STORED DATA below:

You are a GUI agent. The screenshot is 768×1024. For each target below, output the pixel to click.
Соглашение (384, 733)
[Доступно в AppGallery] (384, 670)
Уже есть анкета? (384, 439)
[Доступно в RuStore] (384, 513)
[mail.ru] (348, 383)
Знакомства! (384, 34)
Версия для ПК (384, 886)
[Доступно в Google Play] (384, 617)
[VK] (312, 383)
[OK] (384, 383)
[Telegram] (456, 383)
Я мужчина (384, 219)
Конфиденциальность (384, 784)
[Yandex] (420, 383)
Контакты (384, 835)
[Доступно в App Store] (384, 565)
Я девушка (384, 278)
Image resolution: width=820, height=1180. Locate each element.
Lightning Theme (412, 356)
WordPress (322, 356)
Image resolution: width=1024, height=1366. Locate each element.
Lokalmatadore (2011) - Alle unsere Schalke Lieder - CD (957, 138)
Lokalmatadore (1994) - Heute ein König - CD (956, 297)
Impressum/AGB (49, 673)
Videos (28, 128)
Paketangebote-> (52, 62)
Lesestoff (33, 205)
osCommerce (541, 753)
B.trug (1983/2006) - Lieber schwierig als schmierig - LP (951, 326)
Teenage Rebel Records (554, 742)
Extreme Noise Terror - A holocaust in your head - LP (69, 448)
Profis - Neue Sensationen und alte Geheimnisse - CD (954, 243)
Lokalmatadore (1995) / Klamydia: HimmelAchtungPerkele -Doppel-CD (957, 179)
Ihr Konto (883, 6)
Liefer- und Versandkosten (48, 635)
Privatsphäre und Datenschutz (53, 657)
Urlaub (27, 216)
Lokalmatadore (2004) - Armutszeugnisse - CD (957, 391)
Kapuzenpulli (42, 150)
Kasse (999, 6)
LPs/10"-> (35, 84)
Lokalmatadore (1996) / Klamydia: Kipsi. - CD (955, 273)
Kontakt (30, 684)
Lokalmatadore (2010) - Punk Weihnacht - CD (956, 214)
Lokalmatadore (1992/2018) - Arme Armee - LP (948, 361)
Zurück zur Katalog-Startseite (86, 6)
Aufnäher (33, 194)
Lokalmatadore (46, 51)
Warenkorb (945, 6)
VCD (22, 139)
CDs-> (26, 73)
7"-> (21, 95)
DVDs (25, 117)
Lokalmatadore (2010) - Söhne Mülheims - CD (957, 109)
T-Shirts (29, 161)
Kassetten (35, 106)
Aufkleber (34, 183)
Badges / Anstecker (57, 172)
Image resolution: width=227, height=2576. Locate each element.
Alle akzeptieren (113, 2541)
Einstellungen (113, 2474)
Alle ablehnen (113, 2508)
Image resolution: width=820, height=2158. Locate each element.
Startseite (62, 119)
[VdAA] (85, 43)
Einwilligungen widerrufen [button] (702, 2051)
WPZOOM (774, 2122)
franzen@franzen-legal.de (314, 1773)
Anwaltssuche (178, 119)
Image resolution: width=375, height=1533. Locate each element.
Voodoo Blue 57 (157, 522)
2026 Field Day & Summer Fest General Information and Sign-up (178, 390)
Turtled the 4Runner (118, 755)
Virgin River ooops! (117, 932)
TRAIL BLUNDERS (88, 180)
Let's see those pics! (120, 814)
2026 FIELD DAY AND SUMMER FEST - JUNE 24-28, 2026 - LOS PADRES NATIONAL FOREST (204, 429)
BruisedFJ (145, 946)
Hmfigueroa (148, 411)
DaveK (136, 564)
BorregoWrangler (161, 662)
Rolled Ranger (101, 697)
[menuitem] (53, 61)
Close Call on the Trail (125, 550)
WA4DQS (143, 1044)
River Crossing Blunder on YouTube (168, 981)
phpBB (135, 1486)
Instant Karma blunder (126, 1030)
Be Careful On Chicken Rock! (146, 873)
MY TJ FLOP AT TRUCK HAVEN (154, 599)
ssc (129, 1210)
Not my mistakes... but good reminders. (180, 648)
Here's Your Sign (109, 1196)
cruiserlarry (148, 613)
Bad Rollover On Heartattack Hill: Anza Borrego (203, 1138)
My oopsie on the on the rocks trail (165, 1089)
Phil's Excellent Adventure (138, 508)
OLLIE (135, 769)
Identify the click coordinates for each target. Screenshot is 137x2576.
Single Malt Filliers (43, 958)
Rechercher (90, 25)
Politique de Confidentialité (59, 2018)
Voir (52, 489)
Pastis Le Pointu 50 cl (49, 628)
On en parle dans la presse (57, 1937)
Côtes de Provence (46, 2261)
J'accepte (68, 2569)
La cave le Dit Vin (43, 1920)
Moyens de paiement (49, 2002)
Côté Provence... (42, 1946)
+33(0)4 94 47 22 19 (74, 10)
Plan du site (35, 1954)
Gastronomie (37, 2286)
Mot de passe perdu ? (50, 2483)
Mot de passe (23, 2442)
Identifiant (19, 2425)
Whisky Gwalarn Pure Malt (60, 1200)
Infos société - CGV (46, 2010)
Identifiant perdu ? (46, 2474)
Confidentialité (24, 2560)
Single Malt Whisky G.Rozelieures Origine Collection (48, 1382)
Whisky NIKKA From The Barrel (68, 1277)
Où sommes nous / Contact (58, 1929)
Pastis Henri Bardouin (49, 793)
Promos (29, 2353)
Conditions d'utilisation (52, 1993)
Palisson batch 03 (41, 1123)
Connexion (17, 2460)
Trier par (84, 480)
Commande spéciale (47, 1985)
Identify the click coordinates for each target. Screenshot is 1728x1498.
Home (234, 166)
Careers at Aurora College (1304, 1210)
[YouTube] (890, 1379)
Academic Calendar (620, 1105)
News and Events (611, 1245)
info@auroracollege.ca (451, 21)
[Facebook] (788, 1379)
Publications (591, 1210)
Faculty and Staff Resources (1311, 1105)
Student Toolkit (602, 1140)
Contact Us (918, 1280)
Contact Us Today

End of STORED DATA.

TASK STATEMENT
The complete listing, transcribed exactly, is the expected answer.

EXERCISE SOLUTION
You are a GUI agent. The screenshot is 768×1024. For each target below, output the pixel to click.
Соглашение (384, 733)
[Доступно в AppGallery] (384, 670)
Уже есть анкета? (384, 439)
[Доступно в RuStore] (384, 513)
[mail.ru] (348, 383)
Знакомства! (384, 34)
Версия для ПК (384, 886)
[Доступно в Google Play] (384, 617)
[VK] (312, 383)
[OK] (384, 383)
[Telegram] (456, 383)
Я мужчина (384, 219)
Конфиденциальность (384, 784)
[Yandex] (420, 383)
Контакты (384, 835)
[Доступно в App Store] (384, 565)
Я девушка (384, 278)
Image resolution: width=820, height=1180. Locate each element.
Lightning Theme (412, 356)
WordPress (322, 356)
Image resolution: width=1024, height=1366. Locate each element.
Lokalmatadore (2011) - Alle unsere Schalke Lieder - CD (957, 138)
Lokalmatadore (1994) - Heute ein König - CD (956, 297)
Impressum/AGB (49, 673)
Videos (28, 128)
Paketangebote-> (52, 62)
Lesestoff (33, 205)
osCommerce (541, 753)
B.trug (1983/2006) - Lieber schwierig als schmierig - LP (951, 326)
Teenage Rebel Records (554, 742)
Extreme Noise Terror - A holocaust in your head - LP (69, 448)
Profis - Neue Sensationen und alte Geheimnisse - CD (954, 243)
Lokalmatadore (1995) / Klamydia: HimmelAchtungPerkele -Doppel-CD (957, 179)
Ihr Konto (883, 6)
Liefer- und Versandkosten (48, 635)
Privatsphäre und Datenschutz (53, 657)
Urlaub (27, 216)
Lokalmatadore (2004) - Armutszeugnisse - CD (957, 391)
Kapuzenpulli (42, 150)
Kasse (999, 6)
LPs/10"-> (35, 84)
Lokalmatadore (1996) / Klamydia: Kipsi. - CD (955, 273)
Kontakt (30, 684)
Lokalmatadore (2010) - Punk Weihnacht - CD (956, 214)
Lokalmatadore (1992/2018) - Arme Armee - LP (948, 361)
Zurück zur Katalog-Startseite (86, 6)
Aufnäher (33, 194)
Lokalmatadore (46, 51)
Warenkorb (945, 6)
VCD (22, 139)
CDs-> (26, 73)
7"-> (21, 95)
DVDs (25, 117)
Lokalmatadore (2010) - Söhne Mülheims - CD (957, 109)
T-Shirts (29, 161)
Kassetten (35, 106)
Aufkleber (34, 183)
Badges / Anstecker (57, 172)
Image resolution: width=227, height=2576. Locate each element.
Alle akzeptieren (113, 2541)
Einstellungen (113, 2474)
Alle ablehnen (113, 2508)
Image resolution: width=820, height=2158. Locate each element.
Startseite (62, 119)
[VdAA] (85, 43)
Einwilligungen widerrufen [button] (702, 2051)
WPZOOM (774, 2122)
franzen@franzen-legal.de (314, 1773)
Anwaltssuche (178, 119)
Image resolution: width=375, height=1533. Locate each element.
Voodoo Blue 57 (157, 522)
2026 Field Day & Summer Fest General Information and Sign-up (178, 390)
Turtled the 4Runner (118, 755)
Virgin River ooops! (117, 932)
TRAIL BLUNDERS (88, 180)
Let's see those pics! (120, 814)
2026 FIELD DAY AND SUMMER FEST - JUNE 24-28, 2026 - LOS PADRES NATIONAL FOREST (204, 429)
BruisedFJ (145, 946)
Hmfigueroa (148, 411)
DaveK (136, 564)
BorregoWrangler (161, 662)
Rolled Ranger (101, 697)
[menuitem] (53, 61)
Close Call on the Trail (125, 550)
WA4DQS (143, 1044)
River Crossing Blunder on YouTube (168, 981)
phpBB (135, 1486)
Instant Karma blunder (126, 1030)
Be Careful On Chicken Rock! (146, 873)
MY TJ FLOP AT TRUCK HAVEN (154, 599)
ssc (129, 1210)
Not my mistakes... but good reminders. (180, 648)
Here's Your Sign (109, 1196)
cruiserlarry (148, 613)
Bad Rollover On Heartattack Hill: Anza Borrego (203, 1138)
My oopsie on the on the rocks trail (165, 1089)
Phil's Excellent Adventure (138, 508)
OLLIE (135, 769)
Identify the click coordinates for each target. Screenshot is 137x2576.
Single Malt Filliers (43, 958)
Rechercher (90, 25)
Politique de Confidentialité (59, 2018)
Voir (52, 489)
Pastis Le Pointu 50 cl (49, 628)
On en parle dans la presse (57, 1937)
Côtes de Provence (46, 2261)
J'accepte (68, 2569)
La cave le Dit Vin (43, 1920)
Moyens de paiement (49, 2002)
Côté Provence... (42, 1946)
+33(0)4 94 47 22 19 (74, 10)
Plan du site (35, 1954)
Gastronomie (37, 2286)
Mot de passe perdu ? (50, 2483)
Mot de passe (23, 2442)
Identifiant (19, 2425)
Whisky Gwalarn Pure Malt (60, 1200)
Infos société - CGV (46, 2010)
Identifiant perdu ? (46, 2474)
Confidentialité (24, 2560)
Single Malt Whisky G.Rozelieures Origine Collection (48, 1382)
Whisky NIKKA From The Barrel (68, 1277)
Où sommes nous / Contact (58, 1929)
Pastis Henri Bardouin (49, 793)
Promos (29, 2353)
Conditions d'utilisation (52, 1993)
Palisson batch 03 (41, 1123)
Connexion (17, 2460)
Trier par (84, 480)
Commande spéciale (47, 1985)
Identify the click coordinates for each target. Screenshot is 1728x1498.
Home (234, 166)
Careers at Aurora College (1304, 1210)
[YouTube] (890, 1379)
Academic Calendar (620, 1105)
News and Events (611, 1245)
info@auroracollege.ca (451, 21)
[Facebook] (788, 1379)
Publications (591, 1210)
Faculty and Staff Resources (1311, 1105)
Student Toolkit (602, 1140)
Contact Us (918, 1280)
Contact Us Today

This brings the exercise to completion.